Background: The field of 3D chromatin interaction mapping is changing our point of view on the genome, paving the way for new insights into its organization. Network analysis is a natural and powerful way of modelling chromatin interactions. Assortativity is a network property that has been widely used in the social sciences to measure the probability of nodes with similar values of a specific feature to interact preferentially. We propose a new approach, using Chromatin feature Assortativity (ChAs), to integrate the epigenomic landscape of a specific cell type with its chromatin interaction network. Results: We use high-resolution Promoter Capture Hi-C and Hi-Cap data as well as ChIA-PET data from embryonic stem cells to generate promoter-centered interaction networks. We calculate the presence of a collection of 78 chromatin features in the chromatin fragments constituting the nodes of the network. Based on the ChAs of these epigenomic features calculated in 4 different interaction networks, we find Polycomb Group proteins and associated histone marks to play a prominent role. Remarkably, in promoter-centered networks, we observe higher ChAs of the actively elongating form of RNA Polymerase 2 compared to inactive forms in interactions between promoters and other elements.
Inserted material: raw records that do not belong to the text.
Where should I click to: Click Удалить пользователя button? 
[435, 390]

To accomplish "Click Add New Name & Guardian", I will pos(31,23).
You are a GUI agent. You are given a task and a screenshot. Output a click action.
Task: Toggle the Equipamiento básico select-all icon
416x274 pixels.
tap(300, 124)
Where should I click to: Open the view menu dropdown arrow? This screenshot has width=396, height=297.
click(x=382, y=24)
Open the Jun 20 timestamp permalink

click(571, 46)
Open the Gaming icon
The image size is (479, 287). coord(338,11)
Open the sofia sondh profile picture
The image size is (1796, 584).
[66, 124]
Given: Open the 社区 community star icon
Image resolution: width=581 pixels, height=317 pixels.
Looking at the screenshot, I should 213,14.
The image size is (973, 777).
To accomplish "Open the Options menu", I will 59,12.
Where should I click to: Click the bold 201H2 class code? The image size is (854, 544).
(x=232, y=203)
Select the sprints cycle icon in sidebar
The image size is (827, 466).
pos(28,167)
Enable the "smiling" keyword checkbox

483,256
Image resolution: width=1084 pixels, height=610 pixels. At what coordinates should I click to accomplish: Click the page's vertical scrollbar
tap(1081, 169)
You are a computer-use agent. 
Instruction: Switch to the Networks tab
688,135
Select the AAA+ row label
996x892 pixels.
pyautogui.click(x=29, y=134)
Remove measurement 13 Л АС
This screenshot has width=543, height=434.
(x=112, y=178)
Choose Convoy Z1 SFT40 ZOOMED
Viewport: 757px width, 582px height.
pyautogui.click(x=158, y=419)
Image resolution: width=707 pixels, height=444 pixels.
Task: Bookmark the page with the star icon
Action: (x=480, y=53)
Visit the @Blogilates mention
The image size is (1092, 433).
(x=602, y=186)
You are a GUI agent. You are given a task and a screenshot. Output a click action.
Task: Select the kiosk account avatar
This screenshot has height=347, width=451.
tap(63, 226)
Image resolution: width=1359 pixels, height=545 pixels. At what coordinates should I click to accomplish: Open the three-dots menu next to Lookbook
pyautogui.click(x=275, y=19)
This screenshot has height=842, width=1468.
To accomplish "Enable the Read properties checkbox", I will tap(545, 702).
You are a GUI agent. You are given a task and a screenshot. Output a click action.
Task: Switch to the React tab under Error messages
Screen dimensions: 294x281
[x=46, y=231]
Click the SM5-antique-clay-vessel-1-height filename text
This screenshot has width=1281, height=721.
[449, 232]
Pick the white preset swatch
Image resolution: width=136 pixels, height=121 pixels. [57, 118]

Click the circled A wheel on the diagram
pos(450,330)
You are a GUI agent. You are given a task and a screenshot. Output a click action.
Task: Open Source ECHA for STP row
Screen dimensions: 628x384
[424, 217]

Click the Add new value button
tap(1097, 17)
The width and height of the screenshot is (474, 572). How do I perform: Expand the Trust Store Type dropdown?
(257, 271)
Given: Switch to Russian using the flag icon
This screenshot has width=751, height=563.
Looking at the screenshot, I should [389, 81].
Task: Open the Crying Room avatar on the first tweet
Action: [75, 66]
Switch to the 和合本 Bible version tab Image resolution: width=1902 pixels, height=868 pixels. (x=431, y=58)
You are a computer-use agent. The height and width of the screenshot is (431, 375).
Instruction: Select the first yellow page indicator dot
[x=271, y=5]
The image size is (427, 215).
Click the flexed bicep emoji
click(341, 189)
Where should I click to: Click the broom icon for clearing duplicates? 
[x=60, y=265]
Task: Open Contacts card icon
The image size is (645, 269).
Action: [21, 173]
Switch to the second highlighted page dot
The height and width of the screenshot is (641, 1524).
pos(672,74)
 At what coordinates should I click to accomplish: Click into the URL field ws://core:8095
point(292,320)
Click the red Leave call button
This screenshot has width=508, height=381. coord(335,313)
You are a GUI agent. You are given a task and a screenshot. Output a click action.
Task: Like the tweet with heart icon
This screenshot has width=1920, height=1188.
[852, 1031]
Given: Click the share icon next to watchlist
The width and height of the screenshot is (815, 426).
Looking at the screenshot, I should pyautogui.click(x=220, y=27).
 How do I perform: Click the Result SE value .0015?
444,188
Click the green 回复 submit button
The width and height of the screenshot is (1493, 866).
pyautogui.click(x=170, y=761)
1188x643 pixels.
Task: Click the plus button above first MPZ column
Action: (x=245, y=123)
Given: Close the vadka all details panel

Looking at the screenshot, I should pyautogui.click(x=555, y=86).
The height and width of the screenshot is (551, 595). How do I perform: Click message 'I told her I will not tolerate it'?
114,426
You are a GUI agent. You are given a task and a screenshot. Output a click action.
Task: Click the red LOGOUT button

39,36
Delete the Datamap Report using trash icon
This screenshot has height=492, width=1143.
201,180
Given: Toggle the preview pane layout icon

Conclusions: Contacts amongst promoters and between promoters and other elements have different characteristic epigenomic features. Using ChAs we identify a possible role of the elongating form of RNAPII in enhancer activity. Our approach facilitates the study of multiple genome-wide epigenomic profiles, considering network topology and allowing for the comparison of any number of chromatin interaction networks.